I- Têm direito à concessão de asilo os estrangeiros que, receando com razão ser perseguido em virtude da sua raça ou religião, não possam ou em virtude desse receio não queiram voltar ao Estado da sua nacionalidade ou da sua residência habitual.
II- Assim, ao interessado na concessão de asilo (natural da Sérvia e residente na Croácia) e que já na fase graciosa nada substancia quanto a um vago receio de perseguição invocado em virtude da sua etnia/religião, e que se colocou posteriormente em situação de ausência, compete no recurso contencioso, e tendo em vista a regra de repartição do ónus de prova enunciada no n. 1 do art. 342 do Cód. Civil, alegar e comprovar, com referência à sua região de origem ou de residência, que pelo facto de pertencer
à etnia/religião muçulmana tal constitui, só por si, motivo de receio de regressar ao respectivo país dada a perseguição alí movida aos seus membros, tanto mais quanto aquela região da Europa constitui um multifacetado étnico e religioso.
III- Podendo o exercício do poder conferido à Administração pelo art. 10 de fls. 70/93 ser sindicado por ocorrer erro sobre os pressupostos de facto, cumpre ao interessado, mais do que a afirmação de que se sente impossibilitado de regressar ao respectivo país por motivos de insegurança devida a conflitos armados e de sistemática violação de direitos humanos, referenciar devidamente os "conflitos armados" e os factos corporizadores da "sistemática violação dos direitos humanos".

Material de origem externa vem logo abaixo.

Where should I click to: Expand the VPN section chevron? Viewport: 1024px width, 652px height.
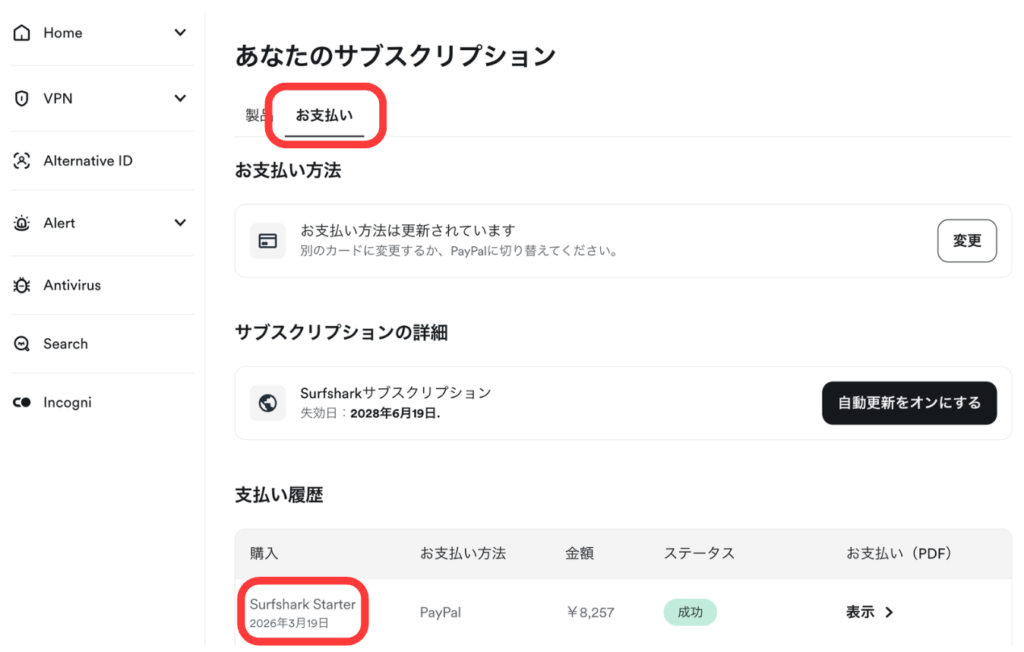pos(180,98)
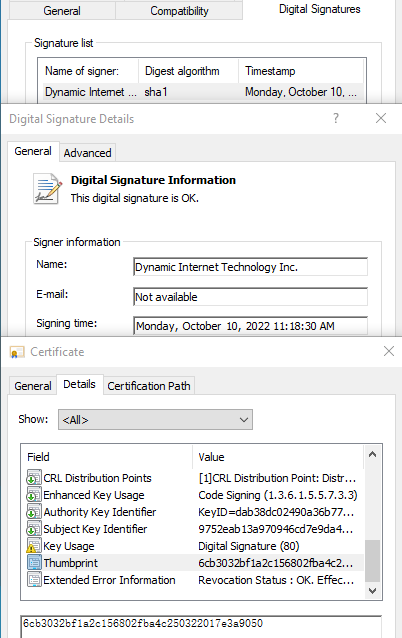This screenshot has width=402, height=638.
Task: Click the Extended Error Information icon
Action: click(34, 579)
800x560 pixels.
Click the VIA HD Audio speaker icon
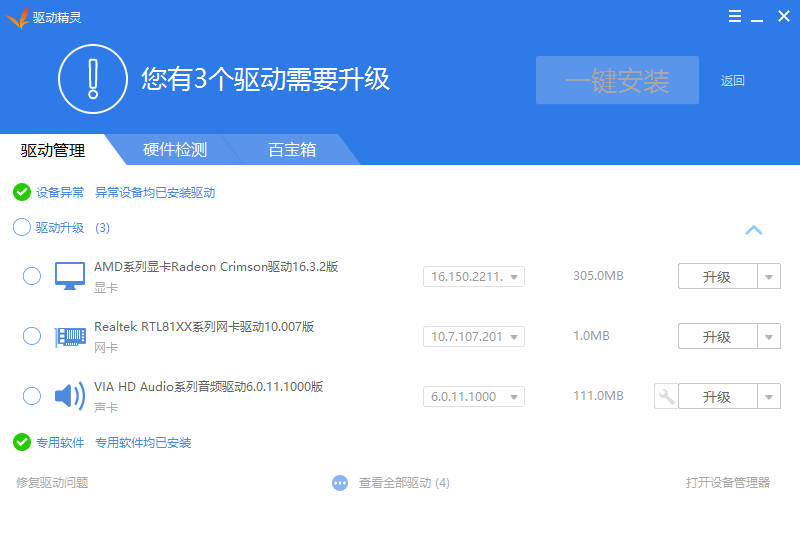tap(70, 396)
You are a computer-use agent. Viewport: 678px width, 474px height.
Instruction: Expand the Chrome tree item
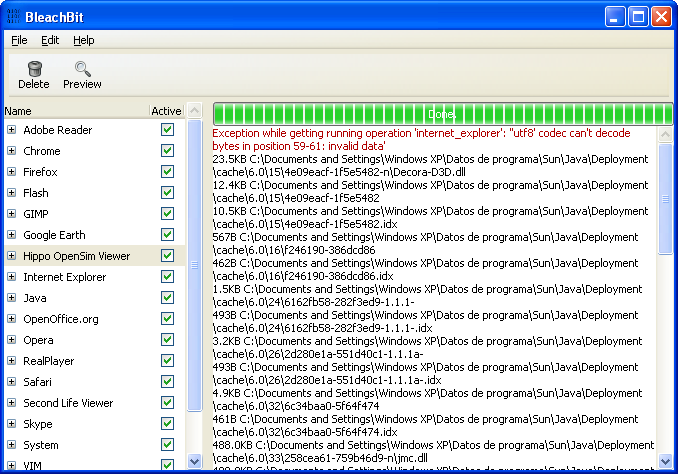[x=12, y=151]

IV- A verificação do princípio de igualdade impõe ao legislador "um tratamento igual para situações fácticas iguais e, consequentemente, um tratamento desigual para situações fácticas iguais".
V- Assim, a sujeição das situações elencadas na alínea a) do art. 19 da Lei 70/93 à forma de processo acelerado, dada a sua especificidade relativamente a um normal pedido de asilo não viola o princípio constitucional de igualdade.